2) Les “parents” pour qui Peillon a fait cette réforme sont-ils vraiment pris en considération? Car lorsqu’on les fait parler, force est de constater que la fcpe ne représente pas grand monde.
3) A vouloir respecter le rythme des enfants, à éviter les coupures si “néfastes”, personne n’a pensé à réduire les vacances d’hiver ou de pâques, industrie touristique oblige et Peillon s’y plie!
4) Comparez le budget des différentes communes octroyés à chaque enfant lors des rentrées scolaires et extrapolez sur les activités “proposées” pendant une demi-heure qui ne rimera à rien… Et si les “agents municipaux” ou animateurs sont absents, comment se fera le transfert de responsabilité pour garder les enfants?
4) Rappelons que les directeurs sont les responsables des locaux: seront-ils en mesure de garantir que des activités qui se passent dans une classe hors des heures de cours seront calmes et respecteront tant le travail et le matériel des enseignants que ceux des élèves?
5) Au cas où les directeurs ne voudraient pas assumer cette responsabilité (observez selon les écoles et les quartiers les disparités des activités péri-éducatives proposées aux élèves dans l’enceinte de l’école), ça deviendrait la responsabilité de qui? Ou alors, pour nous permettre d’exercer dans des conditions plus tranquilles, devrions-nous, les “nantis” professeurs des écoles assurer ces heures sous la contrainte? Quelle autre catégorie socio-professionnelle l’accepterait? Car nous sommes rentrés dans l’Education Nationale, pas dans les ordres!

> [Extraits du matériel]

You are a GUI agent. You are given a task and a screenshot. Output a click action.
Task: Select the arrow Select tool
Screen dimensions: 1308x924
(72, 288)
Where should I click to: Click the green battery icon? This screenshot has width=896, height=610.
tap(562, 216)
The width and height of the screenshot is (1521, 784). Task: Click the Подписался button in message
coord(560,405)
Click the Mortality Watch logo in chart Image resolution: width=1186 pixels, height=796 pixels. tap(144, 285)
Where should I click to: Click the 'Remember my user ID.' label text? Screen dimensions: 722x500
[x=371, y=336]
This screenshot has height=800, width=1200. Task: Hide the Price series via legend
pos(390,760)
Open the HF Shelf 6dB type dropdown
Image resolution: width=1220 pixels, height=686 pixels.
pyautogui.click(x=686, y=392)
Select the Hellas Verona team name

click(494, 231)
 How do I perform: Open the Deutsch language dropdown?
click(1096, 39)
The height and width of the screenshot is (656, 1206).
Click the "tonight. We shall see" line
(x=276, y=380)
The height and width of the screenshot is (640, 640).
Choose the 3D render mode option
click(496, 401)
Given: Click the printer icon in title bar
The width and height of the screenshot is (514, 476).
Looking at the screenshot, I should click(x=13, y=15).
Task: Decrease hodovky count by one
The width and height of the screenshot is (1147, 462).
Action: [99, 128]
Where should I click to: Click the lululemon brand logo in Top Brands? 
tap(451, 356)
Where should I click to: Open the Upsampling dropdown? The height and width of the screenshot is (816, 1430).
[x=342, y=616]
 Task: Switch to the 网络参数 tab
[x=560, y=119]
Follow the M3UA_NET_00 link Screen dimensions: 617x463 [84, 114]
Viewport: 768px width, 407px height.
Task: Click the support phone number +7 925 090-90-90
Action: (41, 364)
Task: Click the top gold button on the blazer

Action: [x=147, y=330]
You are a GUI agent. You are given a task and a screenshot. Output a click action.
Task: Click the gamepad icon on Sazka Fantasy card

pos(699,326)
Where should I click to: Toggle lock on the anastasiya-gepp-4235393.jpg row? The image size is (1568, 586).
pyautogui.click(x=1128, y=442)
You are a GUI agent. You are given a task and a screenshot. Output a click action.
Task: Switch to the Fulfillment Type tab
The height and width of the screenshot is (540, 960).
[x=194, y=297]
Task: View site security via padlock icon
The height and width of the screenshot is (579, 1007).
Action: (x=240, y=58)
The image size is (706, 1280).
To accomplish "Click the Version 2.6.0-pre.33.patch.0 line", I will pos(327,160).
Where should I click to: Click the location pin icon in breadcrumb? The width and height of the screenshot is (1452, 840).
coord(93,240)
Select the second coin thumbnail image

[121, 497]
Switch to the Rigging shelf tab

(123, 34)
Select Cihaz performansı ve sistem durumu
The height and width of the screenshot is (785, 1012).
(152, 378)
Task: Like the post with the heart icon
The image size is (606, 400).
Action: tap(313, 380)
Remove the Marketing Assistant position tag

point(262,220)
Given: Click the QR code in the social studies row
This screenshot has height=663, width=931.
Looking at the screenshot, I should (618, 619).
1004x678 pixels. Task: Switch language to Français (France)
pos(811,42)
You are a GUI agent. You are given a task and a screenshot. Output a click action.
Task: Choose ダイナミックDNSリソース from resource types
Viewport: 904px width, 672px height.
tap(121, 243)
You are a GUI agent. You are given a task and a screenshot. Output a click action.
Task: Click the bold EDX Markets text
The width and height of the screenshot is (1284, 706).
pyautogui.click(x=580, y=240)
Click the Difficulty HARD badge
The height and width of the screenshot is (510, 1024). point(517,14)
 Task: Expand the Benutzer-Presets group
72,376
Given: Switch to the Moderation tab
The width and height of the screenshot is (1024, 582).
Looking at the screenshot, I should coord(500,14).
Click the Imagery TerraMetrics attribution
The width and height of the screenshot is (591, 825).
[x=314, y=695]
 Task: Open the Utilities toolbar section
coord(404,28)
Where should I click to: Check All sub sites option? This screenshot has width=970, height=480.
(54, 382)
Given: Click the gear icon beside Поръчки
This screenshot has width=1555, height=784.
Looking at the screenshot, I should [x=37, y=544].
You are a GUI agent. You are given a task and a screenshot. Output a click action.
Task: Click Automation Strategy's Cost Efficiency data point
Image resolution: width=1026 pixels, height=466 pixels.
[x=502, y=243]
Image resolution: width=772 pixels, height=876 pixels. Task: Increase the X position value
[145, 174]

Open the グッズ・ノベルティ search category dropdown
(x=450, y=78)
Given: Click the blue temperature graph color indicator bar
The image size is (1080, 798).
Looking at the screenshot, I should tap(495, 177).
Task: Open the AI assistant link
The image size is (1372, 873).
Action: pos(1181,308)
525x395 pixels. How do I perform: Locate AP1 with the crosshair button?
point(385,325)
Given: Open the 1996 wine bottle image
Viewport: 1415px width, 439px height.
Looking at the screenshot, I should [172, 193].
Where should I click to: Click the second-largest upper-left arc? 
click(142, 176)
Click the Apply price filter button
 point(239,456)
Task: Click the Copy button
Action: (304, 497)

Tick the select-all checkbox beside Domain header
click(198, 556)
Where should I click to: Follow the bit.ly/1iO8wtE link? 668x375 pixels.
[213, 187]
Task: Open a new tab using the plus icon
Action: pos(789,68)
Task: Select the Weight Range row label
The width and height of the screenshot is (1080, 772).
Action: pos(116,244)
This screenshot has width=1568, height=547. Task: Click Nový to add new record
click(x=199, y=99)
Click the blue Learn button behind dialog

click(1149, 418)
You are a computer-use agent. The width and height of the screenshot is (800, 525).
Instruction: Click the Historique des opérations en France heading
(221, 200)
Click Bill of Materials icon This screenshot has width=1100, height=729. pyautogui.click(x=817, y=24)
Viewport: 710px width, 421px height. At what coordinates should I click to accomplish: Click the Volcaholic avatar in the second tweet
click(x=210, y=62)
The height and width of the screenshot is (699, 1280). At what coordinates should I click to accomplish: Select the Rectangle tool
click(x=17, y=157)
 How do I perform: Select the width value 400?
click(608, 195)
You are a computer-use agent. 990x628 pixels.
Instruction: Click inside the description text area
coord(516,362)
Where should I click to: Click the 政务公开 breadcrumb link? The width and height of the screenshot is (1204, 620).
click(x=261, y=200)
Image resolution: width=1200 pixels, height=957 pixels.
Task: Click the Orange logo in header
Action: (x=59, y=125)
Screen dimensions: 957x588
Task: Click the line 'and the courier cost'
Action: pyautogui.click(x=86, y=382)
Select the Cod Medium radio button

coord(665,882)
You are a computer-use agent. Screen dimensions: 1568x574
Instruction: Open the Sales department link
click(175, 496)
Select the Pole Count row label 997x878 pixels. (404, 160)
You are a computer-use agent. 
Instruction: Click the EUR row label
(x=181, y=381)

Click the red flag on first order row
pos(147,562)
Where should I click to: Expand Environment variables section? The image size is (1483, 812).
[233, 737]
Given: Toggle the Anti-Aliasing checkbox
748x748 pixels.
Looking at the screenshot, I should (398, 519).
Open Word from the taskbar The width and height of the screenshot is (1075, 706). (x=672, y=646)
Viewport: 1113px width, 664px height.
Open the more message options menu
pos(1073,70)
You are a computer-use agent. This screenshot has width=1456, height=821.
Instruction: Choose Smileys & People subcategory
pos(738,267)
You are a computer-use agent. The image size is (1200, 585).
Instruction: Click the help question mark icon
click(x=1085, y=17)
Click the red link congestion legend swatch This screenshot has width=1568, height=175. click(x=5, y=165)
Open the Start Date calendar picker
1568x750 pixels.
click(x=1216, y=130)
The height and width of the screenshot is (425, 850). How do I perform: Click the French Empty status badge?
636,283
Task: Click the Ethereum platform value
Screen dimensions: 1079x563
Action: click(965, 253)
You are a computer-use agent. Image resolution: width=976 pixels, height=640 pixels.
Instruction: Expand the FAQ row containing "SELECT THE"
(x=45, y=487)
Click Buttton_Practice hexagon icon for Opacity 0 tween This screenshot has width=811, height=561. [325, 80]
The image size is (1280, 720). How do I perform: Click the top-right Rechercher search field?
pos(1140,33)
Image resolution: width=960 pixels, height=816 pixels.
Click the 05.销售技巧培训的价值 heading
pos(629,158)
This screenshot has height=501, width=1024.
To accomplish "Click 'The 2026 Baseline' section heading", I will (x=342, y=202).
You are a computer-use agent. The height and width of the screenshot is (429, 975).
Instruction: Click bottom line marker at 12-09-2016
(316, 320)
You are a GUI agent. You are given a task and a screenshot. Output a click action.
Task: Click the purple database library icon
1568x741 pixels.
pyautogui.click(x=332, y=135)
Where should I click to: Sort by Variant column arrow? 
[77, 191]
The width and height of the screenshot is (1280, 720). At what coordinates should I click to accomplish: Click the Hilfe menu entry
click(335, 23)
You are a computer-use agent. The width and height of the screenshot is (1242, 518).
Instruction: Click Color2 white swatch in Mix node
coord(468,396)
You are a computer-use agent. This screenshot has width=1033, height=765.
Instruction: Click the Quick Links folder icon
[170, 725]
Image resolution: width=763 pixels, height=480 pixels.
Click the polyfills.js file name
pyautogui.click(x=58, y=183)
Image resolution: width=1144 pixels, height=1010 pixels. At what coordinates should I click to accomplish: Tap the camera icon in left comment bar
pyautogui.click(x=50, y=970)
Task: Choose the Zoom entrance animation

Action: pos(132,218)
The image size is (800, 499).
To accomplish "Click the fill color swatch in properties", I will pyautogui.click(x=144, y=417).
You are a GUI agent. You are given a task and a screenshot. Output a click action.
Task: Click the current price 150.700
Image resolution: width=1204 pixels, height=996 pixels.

> [Liste des exercices]
• A. D'après le texte sur la réforme de Peillon, qui est responsable des locaux ?
• B. Mettez à jour le texte sur la réforme de Peillon, de « 3) A vouloir » jusqu'à « garder les enfants? », en remplaçant « vacances » par « congés ».
• C. Poursuivez le texte sur la réforme de Peillon à partir de sa dernière phrase.

> [Corrigés]
• A. Les directeurs sont les responsables des locaux.

• B.
3) A vouloir respecter le rythme des enfants, à éviter les coupures si “néfastes”, personne n’a pensé à réduire les congés d’hiver ou de pâques, industrie touristique oblige et Peillon s’y plie!
4) Comparez le budget des différentes communes octroyés à chaque enfant lors des rentrées scolaires et extrapolez sur les activités “proposées” pendant une demi-heure qui ne rimera à rien… Et si les “agents municipaux” ou animateurs sont absents, comment se fera le transfert de responsabilité pour garder les enfants?

• C.
ON CHERCHE JUSTE A BRADER L’EDUCATION POUR MIEUX GOUVERNER DES MOUTONS. Je suis prête à entendre M. Peillon le jour où il acceptera de faire ses heures avec mon salaire.
VIVEMENT LE MOMENT OU NOUS DEVRONS FAIRE 35H DANS LES ECOLES ET SANS AVOIR DE TRAVAIL A FAIRE A LA MAISON ET SANS RECEVOIR PARENTS, EDUCATEURS ET TOU SLES AUTRES ACTEURS DU SYSTEME EN DEHORS DE CES HEURES. Rien ne nous y oblige: nous sommes des catégories intermédiaires…
ET LE GOUVERNEMENT LE SAIT ET LE CRAINT, IL N’Y A QU’A VOIR LES RECENTES CAMPAGNES POUR RECRUTEUR DES PROFFESSEURS !!!